E’ l’atto attraverso il quale enti e amministrazioni, nel recuperare un credito, si avvalgono di un concessionario con potere coercitivo che dispone il fermo o blocco di un bene mobile del debitore (ganasce fiscali).
Trova origine dall’art.69 R.D. 18.11.23 n.2440 in materia di Contabilità Generale dello Stato, artt. 50 e 60 D.P.R. 29/09/73 n.602 al titolo “Riscossione Coattiva”, art.214 e successivi del nuovo Codice della Strada.
Il Fermo Amministrativo può quindi essere conseguenza del non pagamento entro i termini di una cartella esattoriale relativa a tasse o debiti tributari dovuti e non pagati (contributi INPS, IVA, IRPEF, Tarsu, bollo auto, etc.), o accessorio ad una determinata sanzione prevista dal Codice della Strada per la quale ad esempio, è necessario il ritiro della carta di circolazione.

Se il mezzo oggetto dell’attività di lavoro autonomo o anche nel caso di autoveicolo intestato ad una società “Gli strumenti, gli oggetti e i libri indispensabili per l’esercizio della professione, dell’arte o del mestiere del debitore possono essere pignorati nei limiti di un quinto, quando il presumibile valore di realizzo degli altri beni rinvenuti dall’ufficiale giudiziario o indicati dal debitore non appare sufficiente per la soddisfazione del credito; il predetto limite non si applica per i debitori costituiti in forma societaria e in ogni caso se nelle attività del debitore risulta una prevalenza del capitale investito sul lavoro.
Come anche visto nel caso del pignoramento dei macchinari per le società, soggetti giuridici.
Nel caso di automezzo intestato ad una società l’agente della riscossione potrebbe comunque eccepire che l’utilizzo dell’auto, tanto di quello stiamo parlando, potrebbe non essere un problema al proseguimento dell’attività. Discorso diverso nel caso di agente e rappresentanti o anche nel caso per esempio di scuole guida, taxi, o altro in cui l’utilizzo dell’auto è strettamente legato alla generazione di ricavi aziendali. Nel caso di auto intestate alle società budini sarà possibile vedere il pignoramento ma limitatamente ad un quinto del valore del debito iscritto in cartella.
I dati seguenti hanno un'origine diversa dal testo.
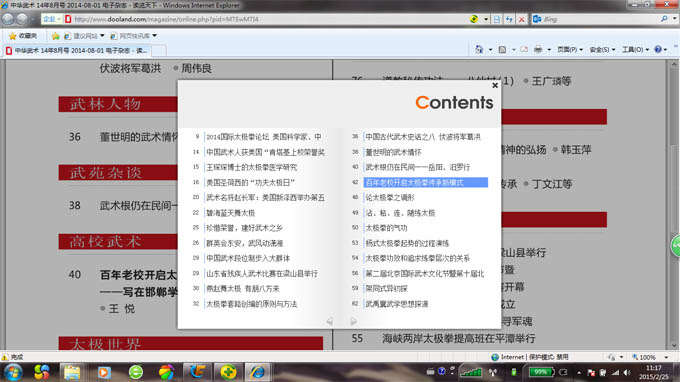Click the RSS feeds icon in command bar
The height and width of the screenshot is (382, 680).
(x=502, y=49)
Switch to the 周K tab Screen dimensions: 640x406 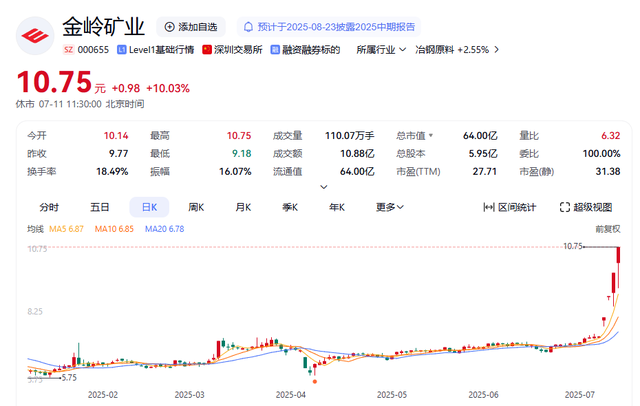(196, 207)
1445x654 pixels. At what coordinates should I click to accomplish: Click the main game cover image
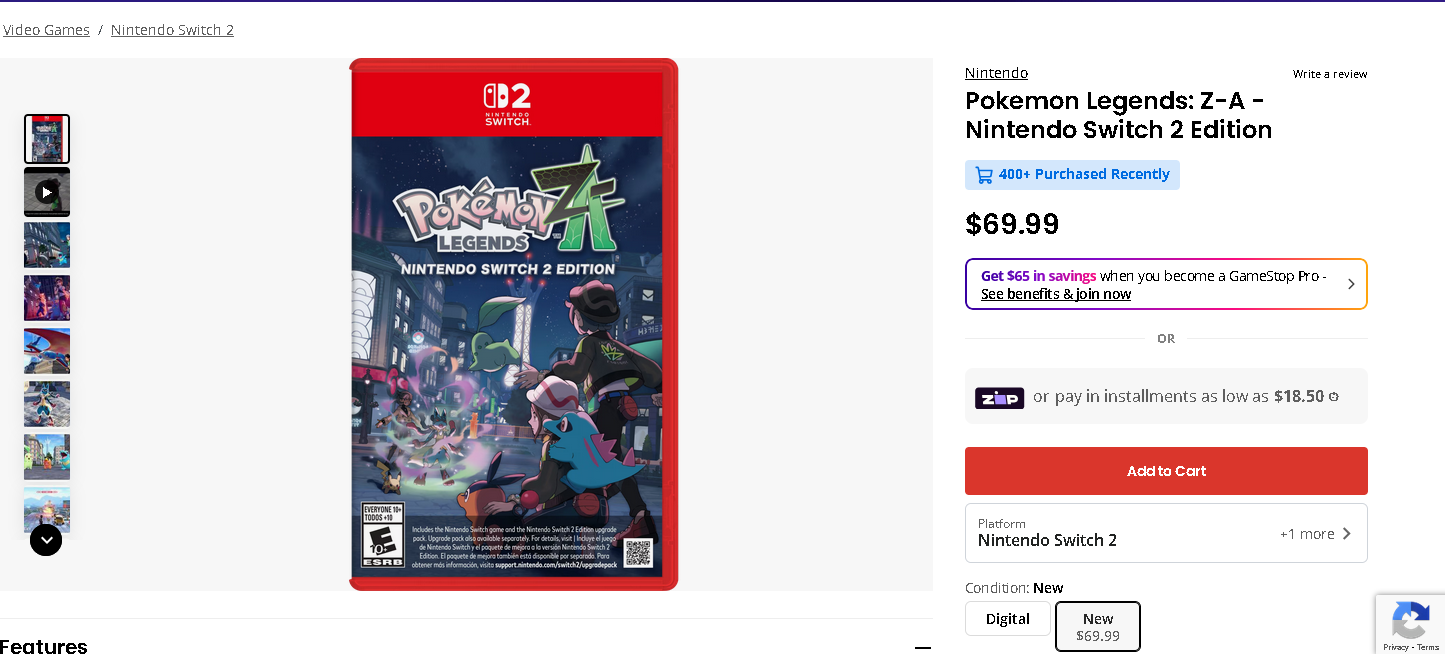pyautogui.click(x=513, y=324)
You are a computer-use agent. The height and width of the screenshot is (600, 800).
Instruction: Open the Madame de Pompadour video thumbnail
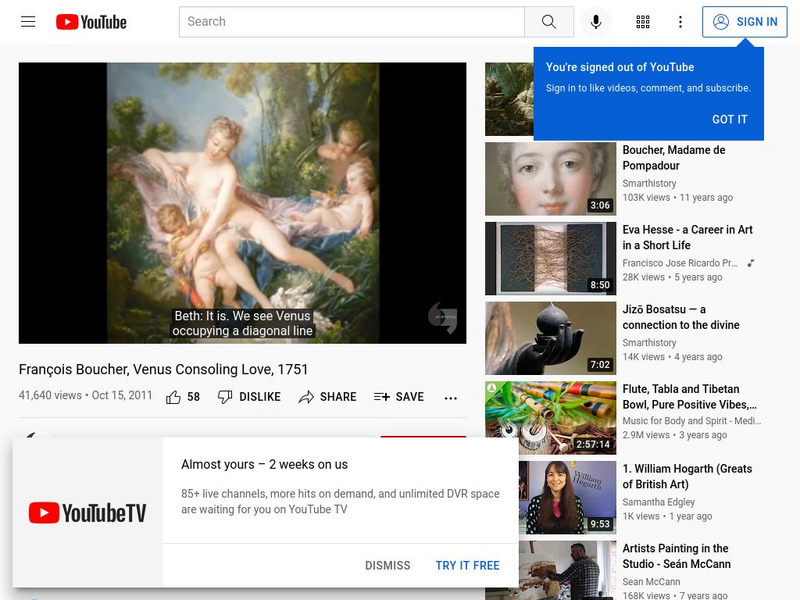pyautogui.click(x=549, y=178)
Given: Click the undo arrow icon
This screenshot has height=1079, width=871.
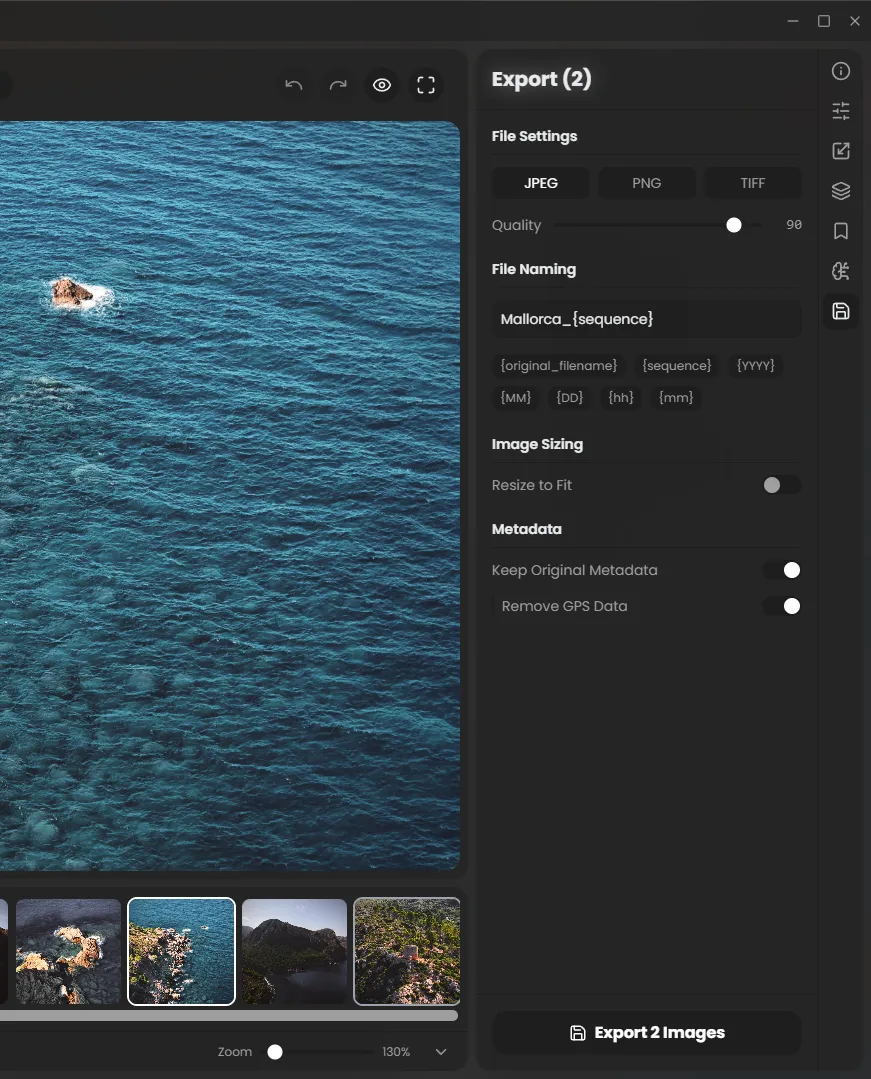Looking at the screenshot, I should click(x=294, y=85).
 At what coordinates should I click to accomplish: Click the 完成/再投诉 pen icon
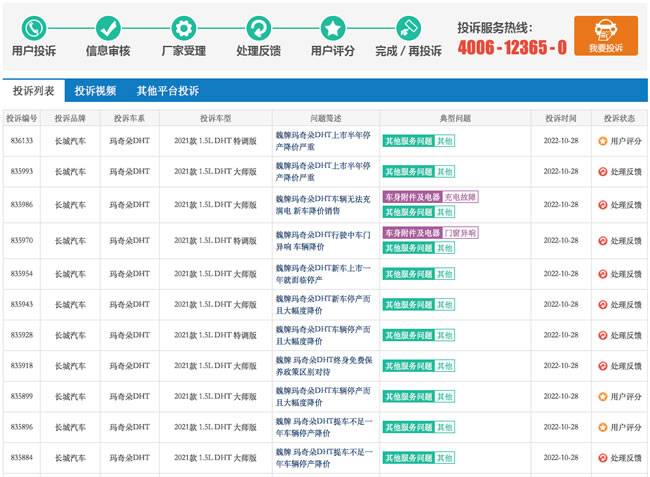coord(407,27)
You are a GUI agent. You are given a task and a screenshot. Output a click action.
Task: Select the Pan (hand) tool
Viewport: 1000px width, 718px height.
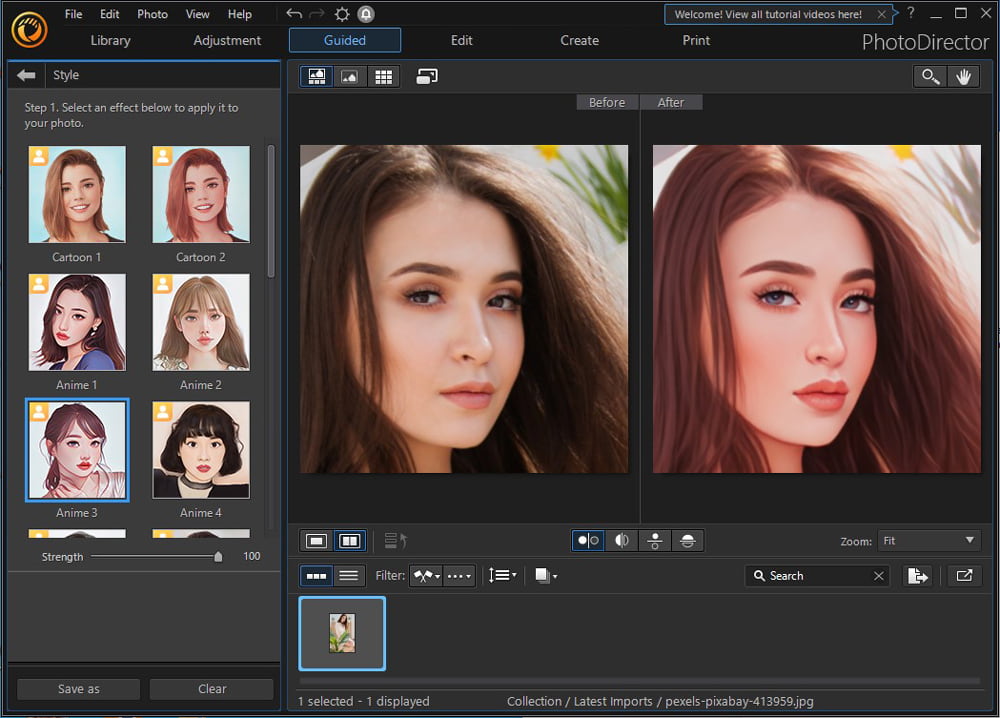coord(963,76)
Nel caso di pagamento integrale della somma dovuta, è possibile fare richiesta di cancellazione e il concessionario, entro 20 giorni, darà comunicazione alla direzione regionale delle entrate di riferimento.
Questa emetterà l’atto di revoca del fermo amministrativo inviandolo all’interessato che potrà utilizzarlo per fare richiesta di cancellazione recandosi ad un qualsiasi ufficio provinciale del P.R.A.
Nessuna spesa è prevista a carico del debitore così come disposto dall’articolo 7, comma 2 del “Decreto Sviluppo” legge 12/07/2011.
Oltre al provvedimento di revoca in originale, occorrerà presentare il certificato di proprietà il cui retro vale come nota di richiesta.
Nel caso in cui non si compili il retro del certificato di proprietà come nota di richiesta, occorrerà in aggiunta, presentare il modello NP-3.